* [PROBLEM TO SOLVE]
Omitting every picture, copy the lines from the one that contains "Task: Expand the _click Login step entry" through the last line of the records below, exactly and with nothing added.

* [Saved entries]
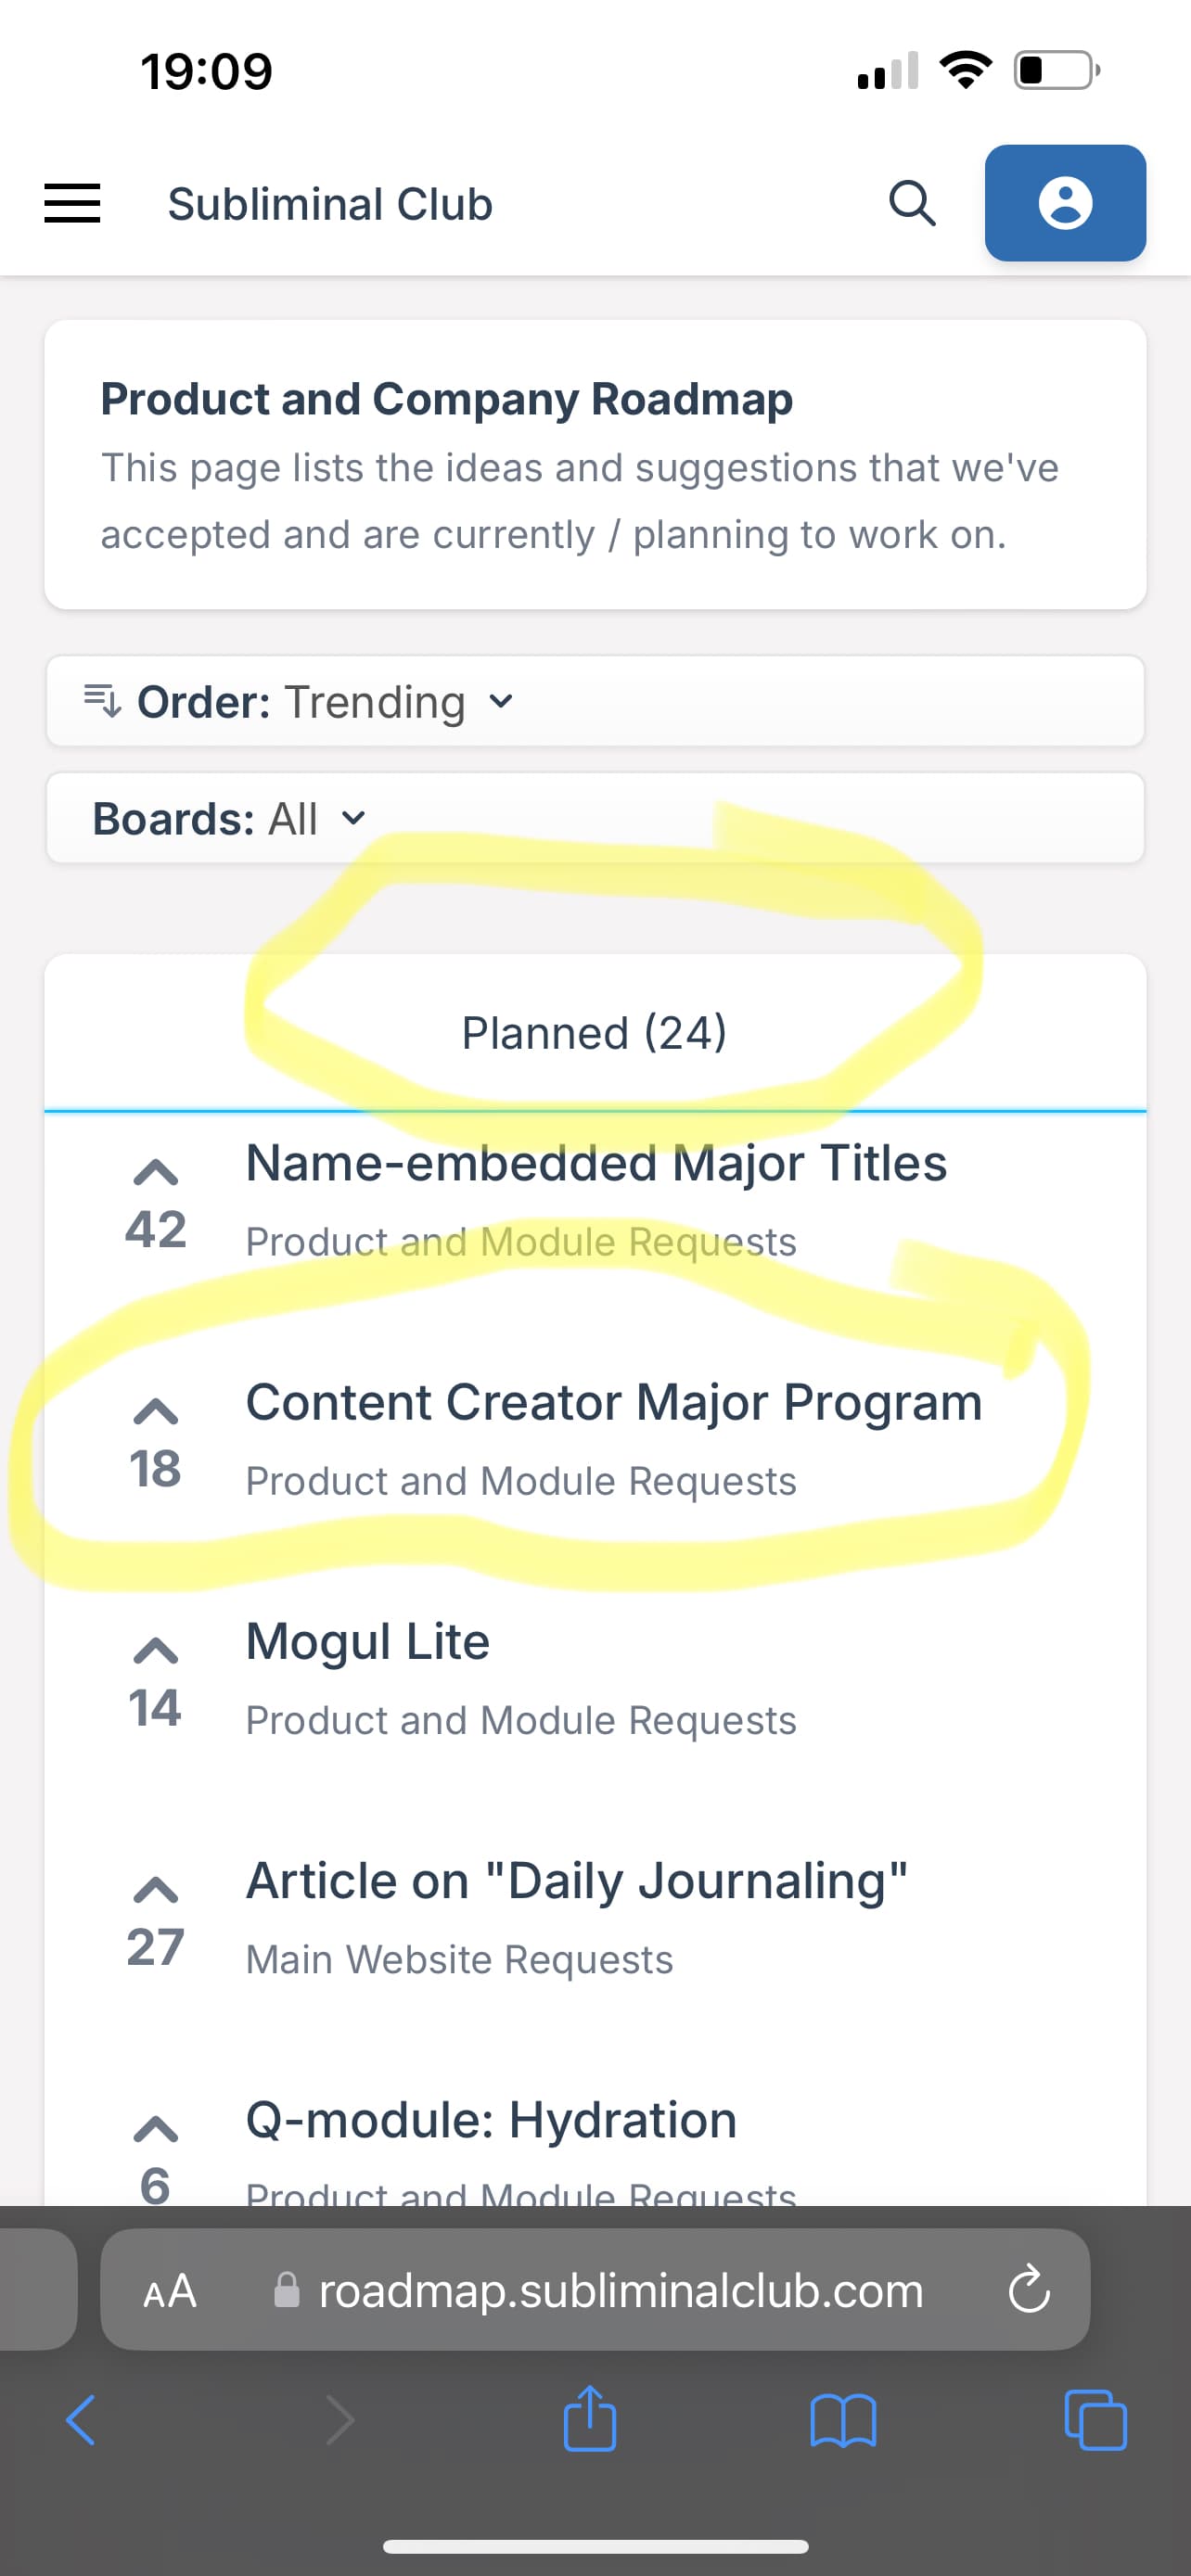Upvote Content Creator Major Program
Viewport: 1191px width, 2576px height.
click(x=155, y=1411)
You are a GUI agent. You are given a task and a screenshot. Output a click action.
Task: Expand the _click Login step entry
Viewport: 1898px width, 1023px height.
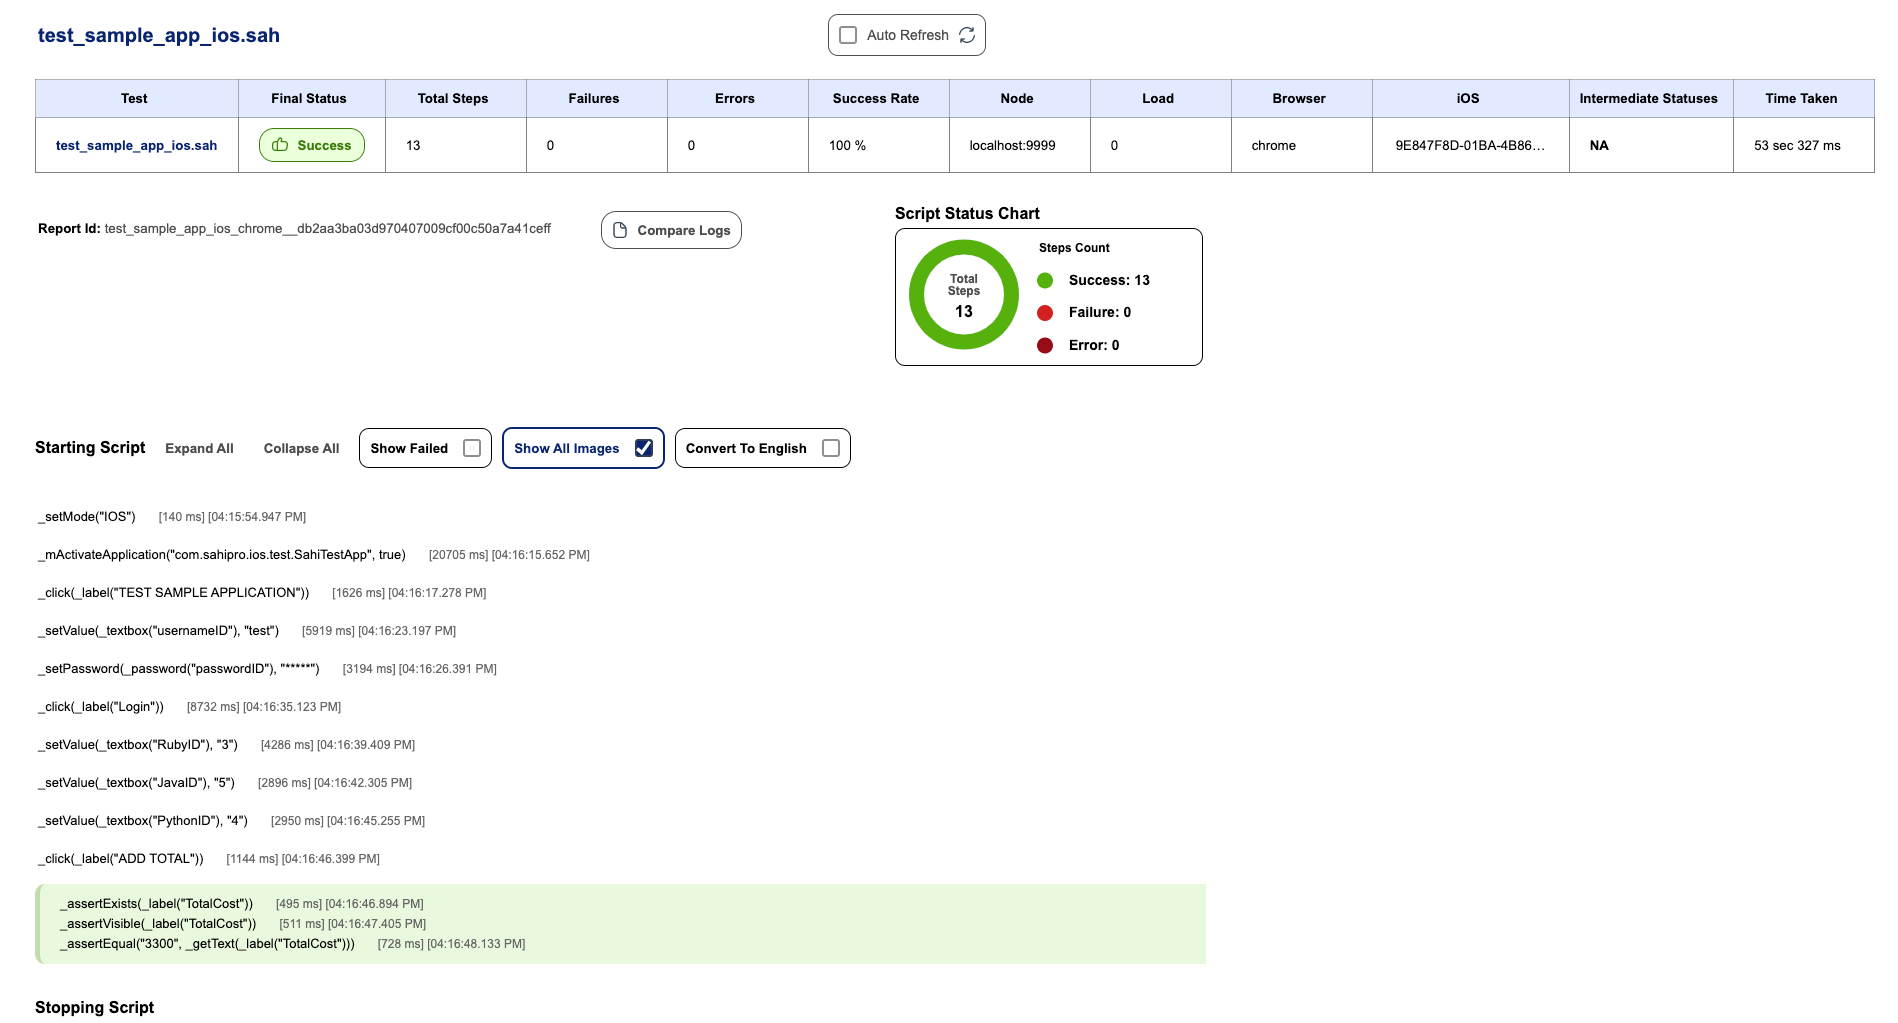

* [TASK ANSWER]
Task: Expand the _click Login step entry
Viewport: 1898px width, 1023px height.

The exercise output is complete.